Nature Physics 2,651 (2006) | doi: 10.1038/nphys435
バクテリアの遊泳チーム
集光レーザービームを使用して誘電体を操作する光学ピンセットは、小さな物を精密に制御する必要があるさまざまな分野において強力なツールとなっている。
S Chattopadhyayらは、光学ピンセットを使用して大腸菌の遊泳効率を決定する方法を報告した(Proc. Natl Acad. Sci. USA 103, 13712-13717; 2006)。
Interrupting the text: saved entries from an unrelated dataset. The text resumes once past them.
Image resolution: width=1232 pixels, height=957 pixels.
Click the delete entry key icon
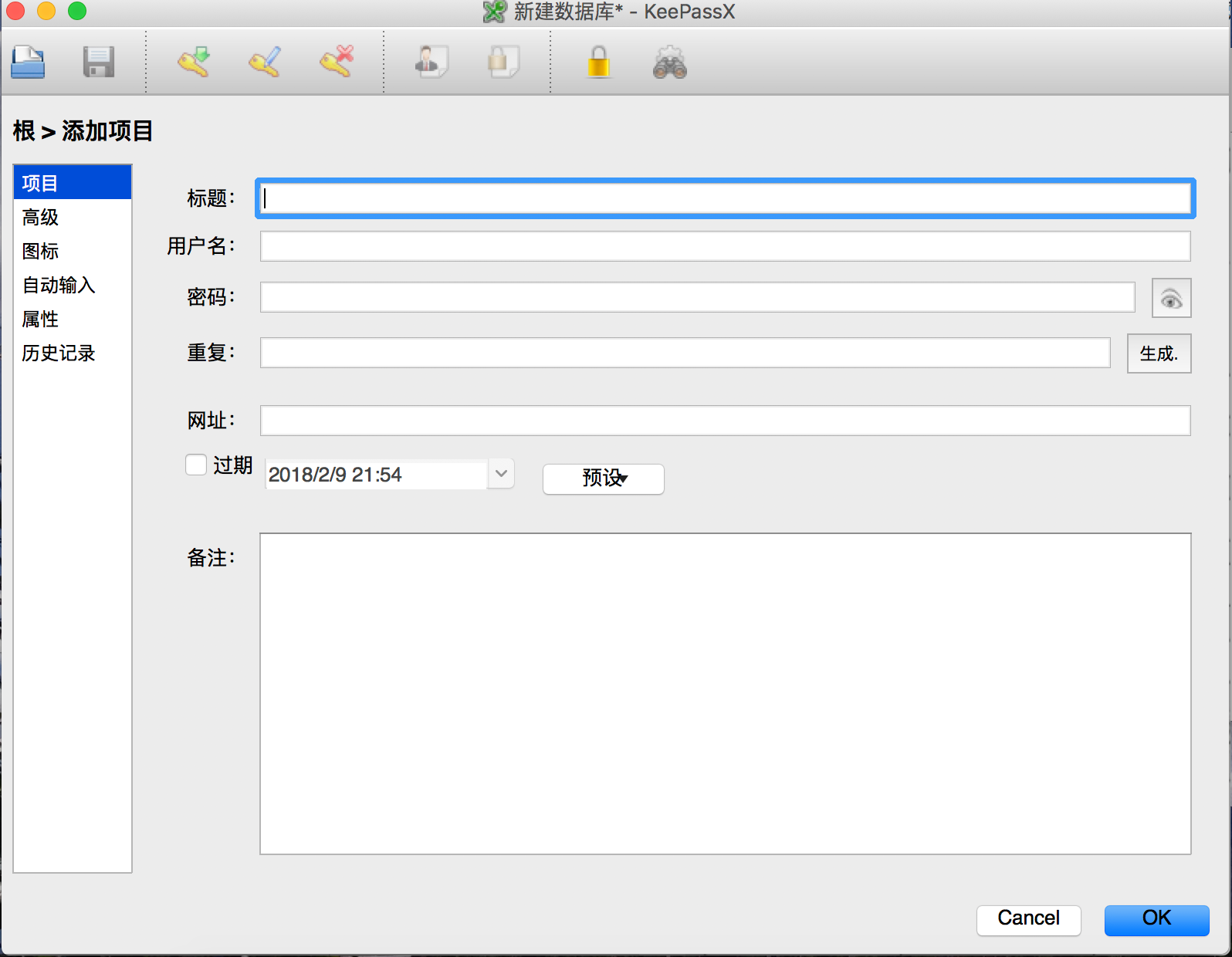(337, 63)
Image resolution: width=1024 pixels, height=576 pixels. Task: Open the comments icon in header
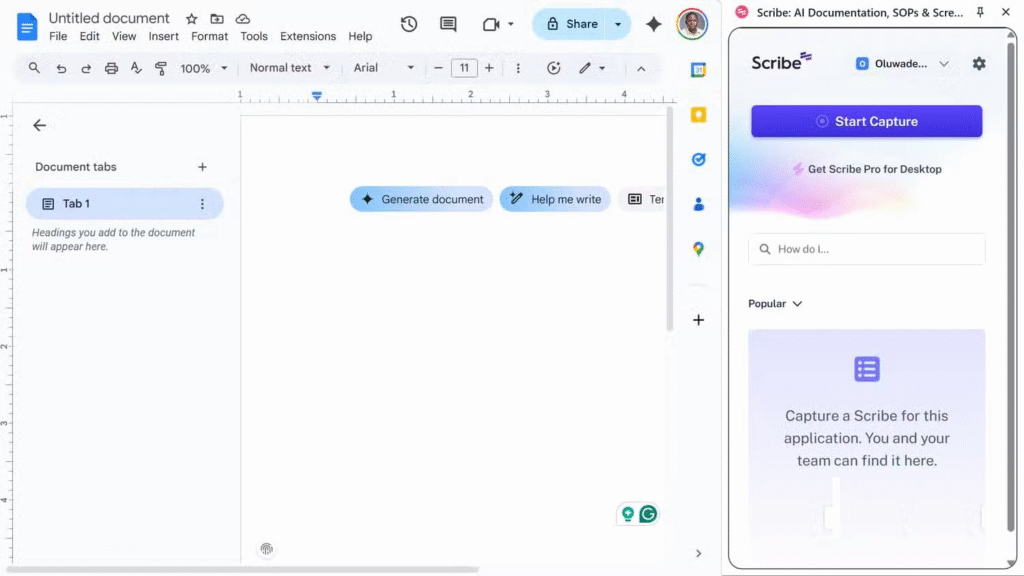point(448,24)
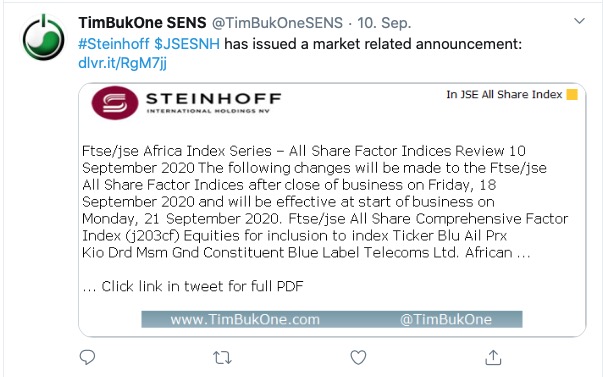
Task: Click the Steinhoff International Holdings NV wordmark
Action: coord(213,103)
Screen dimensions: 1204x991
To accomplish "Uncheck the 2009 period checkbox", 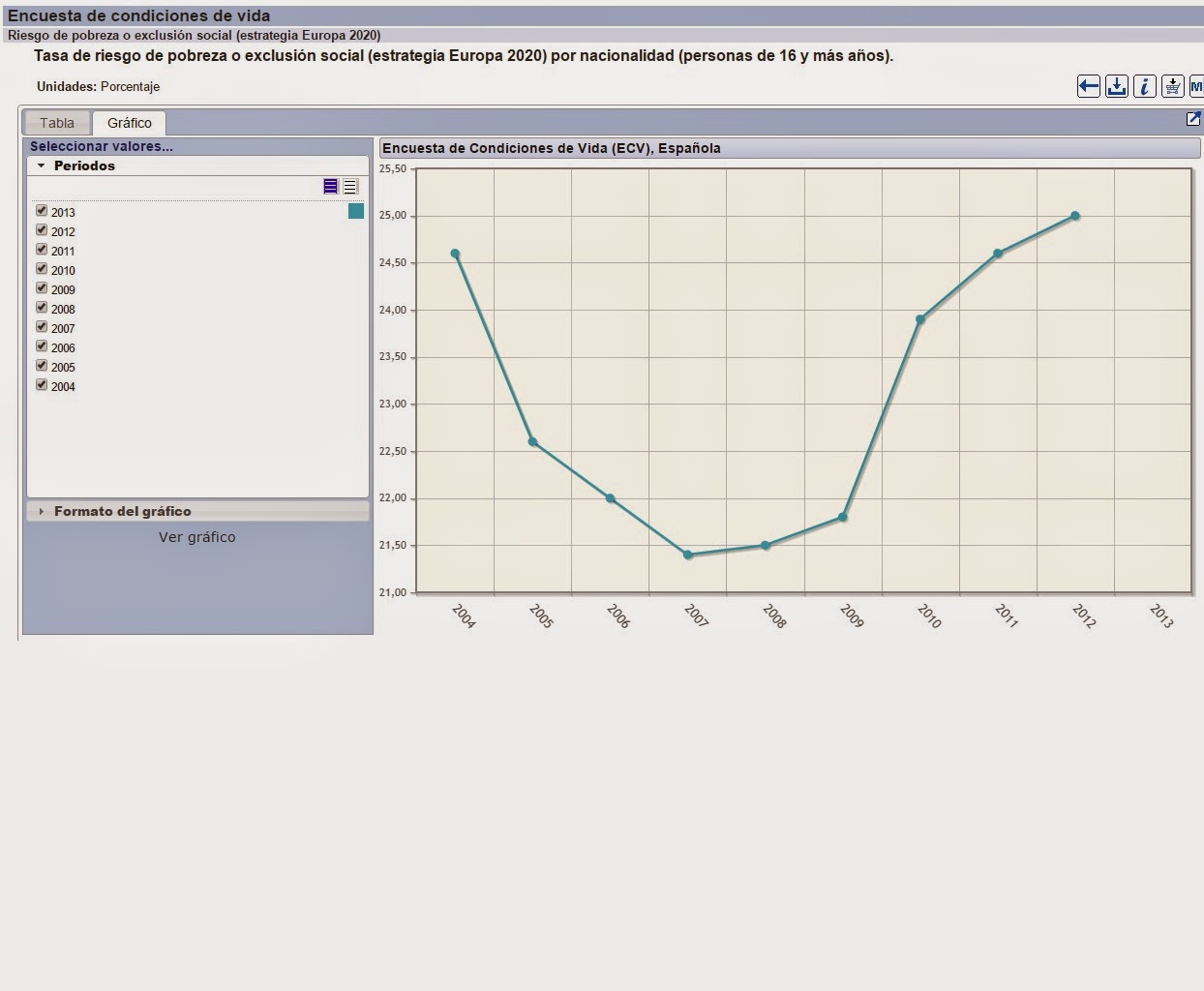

大腸菌(写真)は、鞭毛(数ミクロンの糸のように伸びたもので、およそ100 Hzで回転しながら螺旋形のプロペラの役割を果たす)を使用して動き回る。Chattopadhyayらは、光学トラップ中に1個のバクテリアを捕獲し、バクテリアが遊泳するように外部の流れを変えることによって、鞭毛を駆動するトルクと力をプロペラの速度と関係づけることができた。これらの特性は、ほかの方法では測定するのがむずかしく、バクテリアの推進力に対する貴重な情報が得られる。数百個のバクテリアについて平均した結果は、理論モデルによく一致した。しかし、同一のコロニーで生まれ長さもほぼ同じ個体群でも、個体間で大きな変動がみられた。